Regression Analysis: Linear regression for modeling relationships between variables.
Nonparametric Methods: Statistical methods that do not assume a specific data distribution.
R Programming: Using R for data analysis, including data import, manipulation, visualization, and statistical testing.
Assessments & Activities
Component | Date or Due Date | Location/Submission Method | Weight (%) |
|---|---|---|---|
Assignment I | Sep 24 | LEARN Dropbox | 10% |
Assignment II | Oct 8 | LEARN Dropbox | 10% |
Assignment III | Nov 5 | LEARN Dropbox | 10% |
Assignment IV | Nov 26 | LEARN Dropbox | 10% |
Midterm written exam | Oct 23 | In-class | 20% |
Final written exam | Dec 2 | In-class | 30% |
Homework Assignments: Four assignments, each with conceptual and applied exercises, submitted as Word documents via LEARN Dropbox.
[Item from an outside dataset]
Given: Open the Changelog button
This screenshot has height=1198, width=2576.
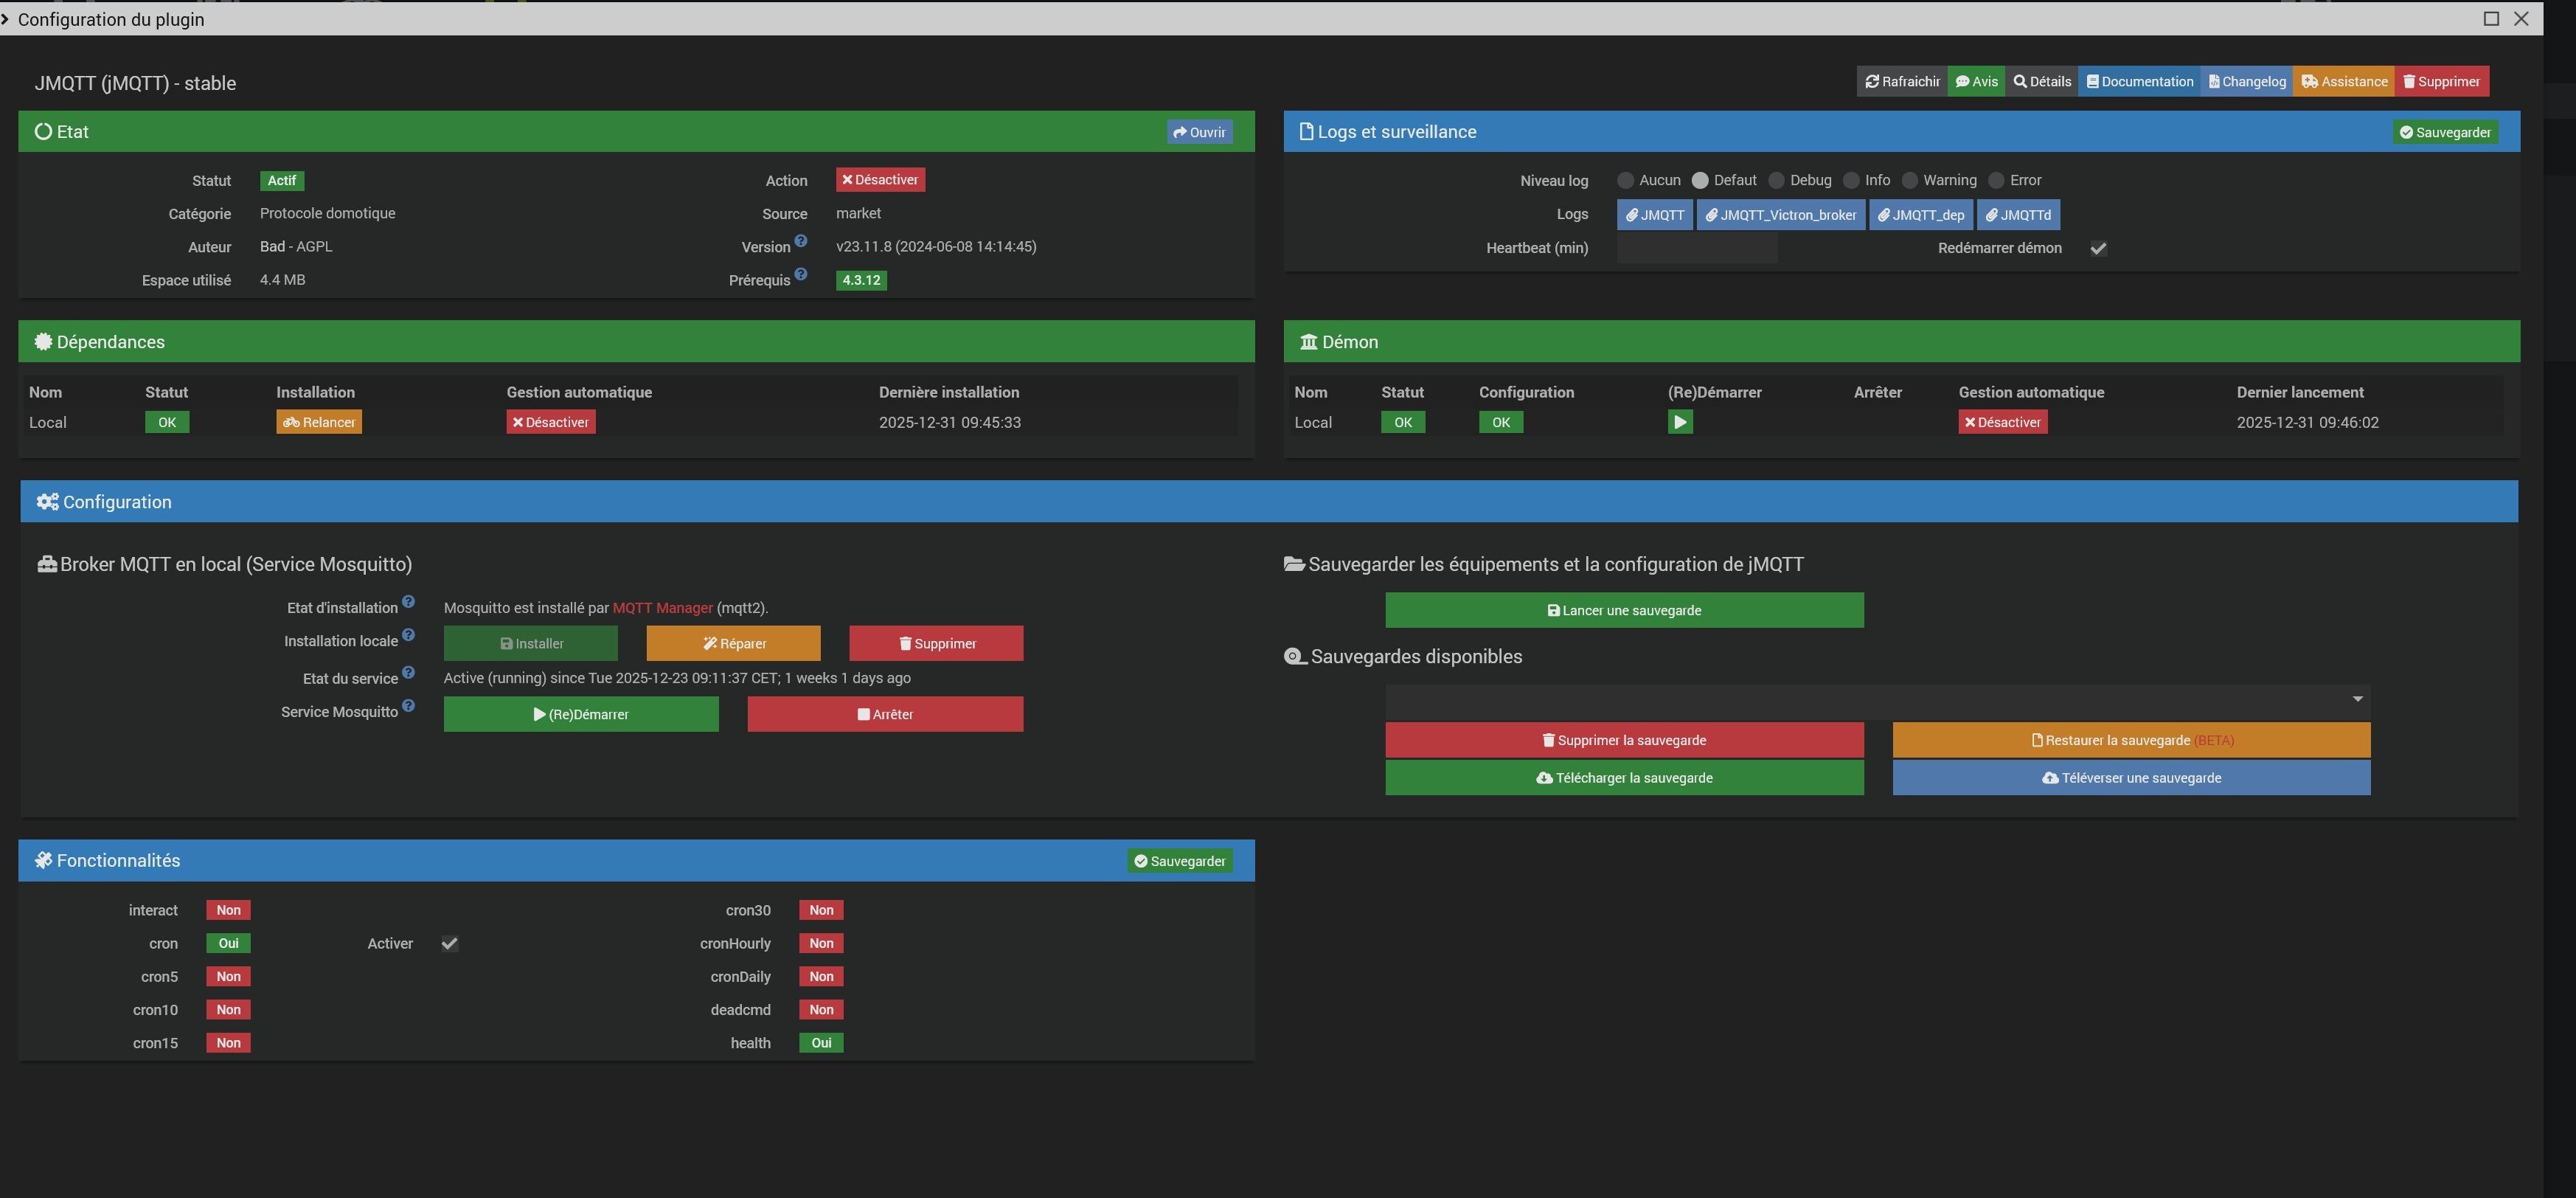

Written Exams: Two in-class exams with multiple-choice and short-answer questions, including R output interpretation.
Policies and Academic Integrity
Late/Missed Content: Extensions may be granted for extenuating circumstances with proper documentation.
Academic Integrity: Students must avoid plagiarism and unauthorized collaboration. All work must be original and properly cited.
Discussion Forum: Use the LEARN platform for course discussions and questions.
Summary Table: Key Course Components
Component | Description |
|---|---|
Lectures | In-person, covering theory and R applications |
Lab Sessions | Hands-on R programming and data analysis |
Assignments | Applied exercises using R and statistical concepts |
Exams | Assessment of theoretical understanding and R skills |
Additional info:
This syllabus integrates R programming as a core tool for statistical analysis in health sciences, making it highly relevant for R Programming college students.
Students are expected to develop both conceptual understanding and practical skills in R.